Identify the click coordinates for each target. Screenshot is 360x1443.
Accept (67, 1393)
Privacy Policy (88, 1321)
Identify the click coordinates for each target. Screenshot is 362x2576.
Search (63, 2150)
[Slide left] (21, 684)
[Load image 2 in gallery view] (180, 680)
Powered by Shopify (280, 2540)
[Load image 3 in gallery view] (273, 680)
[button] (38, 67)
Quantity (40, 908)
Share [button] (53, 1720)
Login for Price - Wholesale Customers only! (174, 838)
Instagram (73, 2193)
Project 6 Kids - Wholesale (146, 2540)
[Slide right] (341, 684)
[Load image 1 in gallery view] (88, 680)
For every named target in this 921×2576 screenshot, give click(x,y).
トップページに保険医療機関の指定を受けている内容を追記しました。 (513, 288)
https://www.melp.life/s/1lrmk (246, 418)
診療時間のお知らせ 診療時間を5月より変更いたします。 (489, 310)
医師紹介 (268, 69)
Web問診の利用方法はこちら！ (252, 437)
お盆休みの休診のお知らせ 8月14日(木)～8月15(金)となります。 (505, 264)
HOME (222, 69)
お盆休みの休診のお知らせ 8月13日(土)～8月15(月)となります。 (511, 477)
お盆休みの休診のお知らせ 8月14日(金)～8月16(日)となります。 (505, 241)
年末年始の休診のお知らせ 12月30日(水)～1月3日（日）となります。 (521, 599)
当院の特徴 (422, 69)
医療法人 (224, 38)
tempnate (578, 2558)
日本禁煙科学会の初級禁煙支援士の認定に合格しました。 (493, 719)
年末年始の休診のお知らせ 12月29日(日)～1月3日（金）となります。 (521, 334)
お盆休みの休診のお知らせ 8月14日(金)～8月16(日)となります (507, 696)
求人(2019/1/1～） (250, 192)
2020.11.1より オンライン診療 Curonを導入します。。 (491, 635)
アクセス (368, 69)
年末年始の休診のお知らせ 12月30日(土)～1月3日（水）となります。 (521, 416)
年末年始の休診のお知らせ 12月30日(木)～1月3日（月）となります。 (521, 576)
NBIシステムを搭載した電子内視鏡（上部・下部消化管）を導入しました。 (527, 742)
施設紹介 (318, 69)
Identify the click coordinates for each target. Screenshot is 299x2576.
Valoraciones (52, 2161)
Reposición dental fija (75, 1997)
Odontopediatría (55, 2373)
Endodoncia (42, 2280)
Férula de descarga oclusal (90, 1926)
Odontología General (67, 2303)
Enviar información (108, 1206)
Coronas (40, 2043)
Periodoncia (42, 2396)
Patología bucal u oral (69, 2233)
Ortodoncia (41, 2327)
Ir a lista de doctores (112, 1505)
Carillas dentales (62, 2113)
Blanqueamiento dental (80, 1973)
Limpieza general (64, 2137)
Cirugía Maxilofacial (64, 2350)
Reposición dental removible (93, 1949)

### Aim of the task
Report each line of the material above where the word "お盆休みの休診のお知らせ" appears.

### Response to this exercise
お盆休みの休診のお知らせ 8月14日(木)～8月15(金)となります。 (505, 264)
お盆休みの休診のお知らせ 8月13日(土)～8月15(月)となります。 (511, 477)
お盆休みの休診のお知らせ 8月14日(金)～8月16(日)となります。 (505, 241)
お盆休みの休診のお知らせ 8月14日(金)～8月16(日)となります (507, 696)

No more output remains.